RSS
Related Posts Plugin for WordPress, Blogger...

Rabu, 13 April 2011

Ocepa Kingdom Eps 13

Tiga belas

Eldin mengalihkan perhatiannya dari pertandingan tak seimbang antara keempat Pangeran melawan Alfred. Dari tadi Glenn tidak kelihatan, kata Pangeran Christian dia tidur, tak jauh dari tempat mereka bermain. Namun, ketika dia menoleh, dia mendapati ada seseorang bersama Glenn. Seorang wanita. Aneh sekali, rasanya dia tak melihat ada orang yang mendekati Glenn beberapa menit lalu dan tampaknya Glenn juga tidak menyadari ada yang mendatanginya. Buktinya, Glenn tidak memberi respon. Tampaknya dia masih tidur.

“Ah!” Eldin kaget ketika menyadari siapa orang yang ada di dekat Glenn. Eldin tak mungkin lupa wajah itu walau dia hanya pernah sekali melihat wanita itu di kejauhan saat pernikahannya. Wanita yang mendapat julukan sebagai wanita paling cantik se-Ocepa, Permaisuri Raja Joseph, Yang Mulia Ratu Eva.

“Kenapa, El—Bunda?” Pangeran Louis menjatuhkan pedang kayunya ketika melihat Ratu Eva beberapa meter di belakang mereka.

Glenn bangun dan mengambil jarak beberapa meter dari Ratu Eva.
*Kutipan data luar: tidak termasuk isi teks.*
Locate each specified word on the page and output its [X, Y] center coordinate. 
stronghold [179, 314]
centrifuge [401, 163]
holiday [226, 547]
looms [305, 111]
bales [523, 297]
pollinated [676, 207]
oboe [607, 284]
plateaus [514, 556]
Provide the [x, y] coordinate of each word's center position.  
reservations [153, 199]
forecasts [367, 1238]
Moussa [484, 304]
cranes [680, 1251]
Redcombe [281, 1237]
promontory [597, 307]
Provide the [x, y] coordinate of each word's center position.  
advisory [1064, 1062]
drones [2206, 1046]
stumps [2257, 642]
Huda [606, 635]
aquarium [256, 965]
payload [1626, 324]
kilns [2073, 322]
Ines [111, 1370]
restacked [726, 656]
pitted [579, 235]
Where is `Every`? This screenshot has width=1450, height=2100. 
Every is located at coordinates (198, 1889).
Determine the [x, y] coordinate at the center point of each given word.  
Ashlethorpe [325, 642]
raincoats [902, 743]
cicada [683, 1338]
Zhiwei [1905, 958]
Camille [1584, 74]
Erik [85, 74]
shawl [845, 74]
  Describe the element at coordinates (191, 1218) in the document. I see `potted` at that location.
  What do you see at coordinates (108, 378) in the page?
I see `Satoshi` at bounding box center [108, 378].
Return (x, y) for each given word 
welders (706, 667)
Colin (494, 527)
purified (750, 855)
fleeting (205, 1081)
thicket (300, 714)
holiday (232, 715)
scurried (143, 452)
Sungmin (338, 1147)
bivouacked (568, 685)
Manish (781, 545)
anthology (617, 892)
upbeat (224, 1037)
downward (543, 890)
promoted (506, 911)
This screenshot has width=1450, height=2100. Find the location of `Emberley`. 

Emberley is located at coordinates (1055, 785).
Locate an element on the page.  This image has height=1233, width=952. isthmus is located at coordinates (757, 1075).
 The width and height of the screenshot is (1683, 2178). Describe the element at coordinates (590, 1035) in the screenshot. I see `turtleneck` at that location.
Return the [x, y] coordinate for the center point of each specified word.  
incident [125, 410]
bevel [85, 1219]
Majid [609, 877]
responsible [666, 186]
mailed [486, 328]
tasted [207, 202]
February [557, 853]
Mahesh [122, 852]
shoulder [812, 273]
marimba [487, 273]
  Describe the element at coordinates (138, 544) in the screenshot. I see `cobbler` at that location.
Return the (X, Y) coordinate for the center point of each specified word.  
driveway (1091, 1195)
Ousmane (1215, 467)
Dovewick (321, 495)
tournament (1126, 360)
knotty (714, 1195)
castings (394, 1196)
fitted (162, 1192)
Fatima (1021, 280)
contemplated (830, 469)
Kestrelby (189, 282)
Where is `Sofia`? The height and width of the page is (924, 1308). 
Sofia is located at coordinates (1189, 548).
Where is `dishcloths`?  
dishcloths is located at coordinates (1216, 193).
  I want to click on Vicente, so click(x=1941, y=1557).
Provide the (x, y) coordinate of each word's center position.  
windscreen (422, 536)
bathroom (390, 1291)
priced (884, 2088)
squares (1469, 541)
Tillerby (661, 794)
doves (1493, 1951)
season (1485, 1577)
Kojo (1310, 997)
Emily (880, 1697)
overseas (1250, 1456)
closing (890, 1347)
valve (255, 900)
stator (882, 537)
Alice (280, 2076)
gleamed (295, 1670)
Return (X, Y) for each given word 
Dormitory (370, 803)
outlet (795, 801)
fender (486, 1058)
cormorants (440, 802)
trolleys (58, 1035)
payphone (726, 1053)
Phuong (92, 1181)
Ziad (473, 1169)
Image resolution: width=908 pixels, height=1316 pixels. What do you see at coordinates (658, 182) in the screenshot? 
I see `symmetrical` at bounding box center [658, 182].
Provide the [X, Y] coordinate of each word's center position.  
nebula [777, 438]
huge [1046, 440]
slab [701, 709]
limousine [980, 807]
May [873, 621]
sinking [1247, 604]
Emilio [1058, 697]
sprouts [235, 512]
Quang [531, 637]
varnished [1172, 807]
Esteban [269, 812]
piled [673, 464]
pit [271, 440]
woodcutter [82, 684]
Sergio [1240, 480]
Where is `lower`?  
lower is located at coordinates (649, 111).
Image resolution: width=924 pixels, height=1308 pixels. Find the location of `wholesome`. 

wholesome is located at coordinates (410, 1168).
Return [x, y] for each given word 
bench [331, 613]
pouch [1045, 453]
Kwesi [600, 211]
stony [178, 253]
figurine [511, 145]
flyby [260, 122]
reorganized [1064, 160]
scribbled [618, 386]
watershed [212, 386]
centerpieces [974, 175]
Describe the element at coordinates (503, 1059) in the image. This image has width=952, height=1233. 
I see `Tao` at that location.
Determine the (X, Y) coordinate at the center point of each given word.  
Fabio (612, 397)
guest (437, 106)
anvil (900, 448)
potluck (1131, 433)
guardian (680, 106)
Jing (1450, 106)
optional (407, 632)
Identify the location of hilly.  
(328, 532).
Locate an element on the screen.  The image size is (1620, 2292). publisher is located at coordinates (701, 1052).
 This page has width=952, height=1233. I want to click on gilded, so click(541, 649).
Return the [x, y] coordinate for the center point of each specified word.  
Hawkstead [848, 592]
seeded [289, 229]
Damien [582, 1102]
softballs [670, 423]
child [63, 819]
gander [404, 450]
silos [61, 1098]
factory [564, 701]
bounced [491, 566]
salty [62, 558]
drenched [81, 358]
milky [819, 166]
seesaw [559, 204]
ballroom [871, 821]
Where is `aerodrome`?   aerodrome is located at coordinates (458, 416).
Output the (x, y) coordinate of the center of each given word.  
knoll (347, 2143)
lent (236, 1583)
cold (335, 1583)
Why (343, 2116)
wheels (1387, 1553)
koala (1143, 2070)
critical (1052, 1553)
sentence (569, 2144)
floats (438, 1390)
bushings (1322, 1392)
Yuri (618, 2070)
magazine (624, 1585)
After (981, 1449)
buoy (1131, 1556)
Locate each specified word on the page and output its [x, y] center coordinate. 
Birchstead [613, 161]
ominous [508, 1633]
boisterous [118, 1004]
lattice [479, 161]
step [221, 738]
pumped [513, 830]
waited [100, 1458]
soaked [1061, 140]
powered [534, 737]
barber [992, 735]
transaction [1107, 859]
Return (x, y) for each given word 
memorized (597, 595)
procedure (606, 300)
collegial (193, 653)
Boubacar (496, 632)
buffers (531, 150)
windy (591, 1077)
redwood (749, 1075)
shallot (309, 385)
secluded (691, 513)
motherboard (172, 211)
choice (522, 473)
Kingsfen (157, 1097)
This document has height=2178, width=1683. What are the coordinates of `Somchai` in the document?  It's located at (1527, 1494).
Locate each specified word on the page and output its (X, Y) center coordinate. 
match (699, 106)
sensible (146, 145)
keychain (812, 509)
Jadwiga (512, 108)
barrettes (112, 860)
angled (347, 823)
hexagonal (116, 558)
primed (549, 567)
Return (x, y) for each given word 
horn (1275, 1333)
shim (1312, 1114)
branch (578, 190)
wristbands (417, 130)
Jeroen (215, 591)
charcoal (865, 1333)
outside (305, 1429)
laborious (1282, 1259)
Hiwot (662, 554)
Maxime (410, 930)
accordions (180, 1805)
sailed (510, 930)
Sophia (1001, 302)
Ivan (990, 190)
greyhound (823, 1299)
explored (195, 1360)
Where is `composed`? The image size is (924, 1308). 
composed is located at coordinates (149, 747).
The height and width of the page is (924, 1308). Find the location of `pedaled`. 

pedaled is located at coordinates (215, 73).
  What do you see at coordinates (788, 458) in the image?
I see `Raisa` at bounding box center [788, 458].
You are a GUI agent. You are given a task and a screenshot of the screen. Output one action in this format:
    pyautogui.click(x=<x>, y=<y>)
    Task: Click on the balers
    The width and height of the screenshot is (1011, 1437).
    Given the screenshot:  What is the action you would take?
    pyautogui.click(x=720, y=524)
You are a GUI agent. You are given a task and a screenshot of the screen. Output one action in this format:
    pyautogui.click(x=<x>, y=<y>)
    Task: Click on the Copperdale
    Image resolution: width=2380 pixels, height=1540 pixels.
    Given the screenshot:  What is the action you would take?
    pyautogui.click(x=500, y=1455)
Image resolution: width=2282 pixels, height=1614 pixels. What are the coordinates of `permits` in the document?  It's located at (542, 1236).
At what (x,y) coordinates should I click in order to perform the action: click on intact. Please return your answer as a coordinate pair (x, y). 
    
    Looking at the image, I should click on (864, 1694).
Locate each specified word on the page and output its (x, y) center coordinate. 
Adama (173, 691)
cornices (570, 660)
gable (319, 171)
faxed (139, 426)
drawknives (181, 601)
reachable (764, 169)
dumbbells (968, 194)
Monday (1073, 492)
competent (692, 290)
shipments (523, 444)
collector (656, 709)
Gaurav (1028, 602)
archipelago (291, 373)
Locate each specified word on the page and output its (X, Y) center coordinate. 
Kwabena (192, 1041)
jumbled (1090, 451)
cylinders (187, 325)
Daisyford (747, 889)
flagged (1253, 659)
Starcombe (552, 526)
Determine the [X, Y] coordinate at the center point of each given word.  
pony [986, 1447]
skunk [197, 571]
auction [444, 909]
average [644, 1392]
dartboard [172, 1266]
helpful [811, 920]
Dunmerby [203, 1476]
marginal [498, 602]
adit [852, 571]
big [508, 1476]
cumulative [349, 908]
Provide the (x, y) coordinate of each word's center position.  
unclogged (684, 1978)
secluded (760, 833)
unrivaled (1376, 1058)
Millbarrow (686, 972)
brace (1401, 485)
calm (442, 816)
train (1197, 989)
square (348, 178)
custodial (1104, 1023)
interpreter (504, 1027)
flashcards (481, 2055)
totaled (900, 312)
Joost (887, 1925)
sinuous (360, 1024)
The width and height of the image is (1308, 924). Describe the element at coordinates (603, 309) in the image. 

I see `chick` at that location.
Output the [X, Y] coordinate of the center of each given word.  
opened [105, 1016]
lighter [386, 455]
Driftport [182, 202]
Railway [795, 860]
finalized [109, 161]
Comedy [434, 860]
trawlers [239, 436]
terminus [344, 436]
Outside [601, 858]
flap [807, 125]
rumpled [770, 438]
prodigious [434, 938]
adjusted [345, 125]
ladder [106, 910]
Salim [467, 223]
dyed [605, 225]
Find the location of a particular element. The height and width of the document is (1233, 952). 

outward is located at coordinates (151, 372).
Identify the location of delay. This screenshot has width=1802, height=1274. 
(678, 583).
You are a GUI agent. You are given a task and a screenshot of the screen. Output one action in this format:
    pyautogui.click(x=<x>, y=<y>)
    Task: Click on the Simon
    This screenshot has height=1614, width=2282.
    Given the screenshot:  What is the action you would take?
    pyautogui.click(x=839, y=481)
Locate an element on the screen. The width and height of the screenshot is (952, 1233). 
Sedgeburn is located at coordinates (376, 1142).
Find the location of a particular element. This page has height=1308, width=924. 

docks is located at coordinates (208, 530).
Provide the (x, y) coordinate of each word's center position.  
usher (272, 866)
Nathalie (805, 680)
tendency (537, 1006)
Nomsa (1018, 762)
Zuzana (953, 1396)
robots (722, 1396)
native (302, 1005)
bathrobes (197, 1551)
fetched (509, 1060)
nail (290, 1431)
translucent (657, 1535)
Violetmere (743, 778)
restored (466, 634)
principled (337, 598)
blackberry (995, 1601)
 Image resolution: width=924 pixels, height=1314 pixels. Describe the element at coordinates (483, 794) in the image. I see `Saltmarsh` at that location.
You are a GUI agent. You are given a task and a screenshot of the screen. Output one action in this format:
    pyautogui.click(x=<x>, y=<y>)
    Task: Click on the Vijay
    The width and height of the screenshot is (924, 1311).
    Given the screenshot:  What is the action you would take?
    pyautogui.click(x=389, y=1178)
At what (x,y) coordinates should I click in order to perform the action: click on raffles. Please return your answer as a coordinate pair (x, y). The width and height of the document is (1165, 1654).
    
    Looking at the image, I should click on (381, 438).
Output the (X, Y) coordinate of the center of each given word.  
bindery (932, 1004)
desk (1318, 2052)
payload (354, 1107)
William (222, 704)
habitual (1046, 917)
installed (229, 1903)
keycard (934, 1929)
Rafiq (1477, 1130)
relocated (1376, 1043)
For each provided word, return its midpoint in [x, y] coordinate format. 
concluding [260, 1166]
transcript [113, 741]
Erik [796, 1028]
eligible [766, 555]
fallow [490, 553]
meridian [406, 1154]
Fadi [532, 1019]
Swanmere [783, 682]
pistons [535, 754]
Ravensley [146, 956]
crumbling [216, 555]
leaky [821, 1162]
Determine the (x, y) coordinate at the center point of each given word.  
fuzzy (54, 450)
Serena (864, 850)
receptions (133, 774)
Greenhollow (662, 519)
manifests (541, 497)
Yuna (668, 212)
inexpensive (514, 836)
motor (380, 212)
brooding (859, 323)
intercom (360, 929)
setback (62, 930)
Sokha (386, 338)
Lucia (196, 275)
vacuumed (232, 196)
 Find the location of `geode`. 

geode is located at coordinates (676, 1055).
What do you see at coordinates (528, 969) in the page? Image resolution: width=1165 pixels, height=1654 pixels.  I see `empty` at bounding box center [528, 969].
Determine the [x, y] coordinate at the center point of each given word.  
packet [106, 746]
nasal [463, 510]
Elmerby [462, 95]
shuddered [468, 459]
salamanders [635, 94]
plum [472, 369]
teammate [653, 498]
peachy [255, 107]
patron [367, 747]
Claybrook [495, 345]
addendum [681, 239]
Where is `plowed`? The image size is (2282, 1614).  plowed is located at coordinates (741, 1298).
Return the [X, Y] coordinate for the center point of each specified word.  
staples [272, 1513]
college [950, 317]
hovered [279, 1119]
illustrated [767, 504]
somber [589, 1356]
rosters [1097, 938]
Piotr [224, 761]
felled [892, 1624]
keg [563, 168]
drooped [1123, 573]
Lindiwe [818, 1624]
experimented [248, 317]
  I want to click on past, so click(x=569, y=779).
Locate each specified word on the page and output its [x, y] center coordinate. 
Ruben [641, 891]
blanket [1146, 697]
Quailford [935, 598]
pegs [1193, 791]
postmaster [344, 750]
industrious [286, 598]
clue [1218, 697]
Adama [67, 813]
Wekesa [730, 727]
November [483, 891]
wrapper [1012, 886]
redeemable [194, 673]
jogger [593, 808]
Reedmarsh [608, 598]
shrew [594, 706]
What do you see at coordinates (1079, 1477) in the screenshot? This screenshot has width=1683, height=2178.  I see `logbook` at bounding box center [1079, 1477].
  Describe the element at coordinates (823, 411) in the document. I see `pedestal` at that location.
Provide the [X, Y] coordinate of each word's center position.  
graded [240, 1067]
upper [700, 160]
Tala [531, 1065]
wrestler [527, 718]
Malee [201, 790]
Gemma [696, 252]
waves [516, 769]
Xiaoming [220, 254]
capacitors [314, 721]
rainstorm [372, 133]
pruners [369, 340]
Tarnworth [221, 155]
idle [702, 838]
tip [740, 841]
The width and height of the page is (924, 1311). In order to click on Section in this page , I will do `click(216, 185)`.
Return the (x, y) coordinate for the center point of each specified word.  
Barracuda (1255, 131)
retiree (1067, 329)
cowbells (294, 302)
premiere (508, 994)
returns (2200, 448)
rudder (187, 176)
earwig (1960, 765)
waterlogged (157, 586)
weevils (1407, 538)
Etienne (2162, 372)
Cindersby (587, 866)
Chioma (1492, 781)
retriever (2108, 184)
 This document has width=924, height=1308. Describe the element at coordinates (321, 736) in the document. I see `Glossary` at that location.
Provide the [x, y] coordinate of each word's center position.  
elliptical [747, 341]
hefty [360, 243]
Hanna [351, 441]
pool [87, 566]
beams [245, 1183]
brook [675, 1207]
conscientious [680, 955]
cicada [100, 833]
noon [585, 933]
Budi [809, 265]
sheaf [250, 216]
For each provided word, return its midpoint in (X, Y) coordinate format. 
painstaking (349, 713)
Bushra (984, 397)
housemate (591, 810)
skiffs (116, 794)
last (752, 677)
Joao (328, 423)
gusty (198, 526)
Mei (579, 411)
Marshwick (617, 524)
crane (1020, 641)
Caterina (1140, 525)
Ekspresinya membuat Pangeran Louis dan Pangeran Charlie mengerutkan dahi. Itu ekspresi kekagetan. Sangat kaget, seperti bertemu dengan hantu.

“Pangeran… Pangeran…” Ratu Eva memegang tangan Glenn.

“Bukan—aku bukan—”

Eldin berlari cepat kearah mereka.

“Aku tak mungkin salah!” Ratu Eva bersikeras, mencengkram tangan Glenn sekuat tenaga, tidak membiarkannya kabur begitu saja. “Aku tak mungkin salah! Ini Pangeranku! Pewaris Tahta Ocepa! Aku tak mungkin salah!”

“Apa?”

Glenn menyingkirkan tangan Ratu Eva.

“Yang Mulia, Anda sedang sakit.” Eldin menopang tangan Ratu Eva yang satunya. Dia menatap Glenn. “Dia adalah Kesatria Pangeran Christian sekaligus Tabib baru di istana. Raja Joseph berniat mengangkatnya menjadi Tabib Istana menggantikan Tabib Istana yang lama. Anda pasti—”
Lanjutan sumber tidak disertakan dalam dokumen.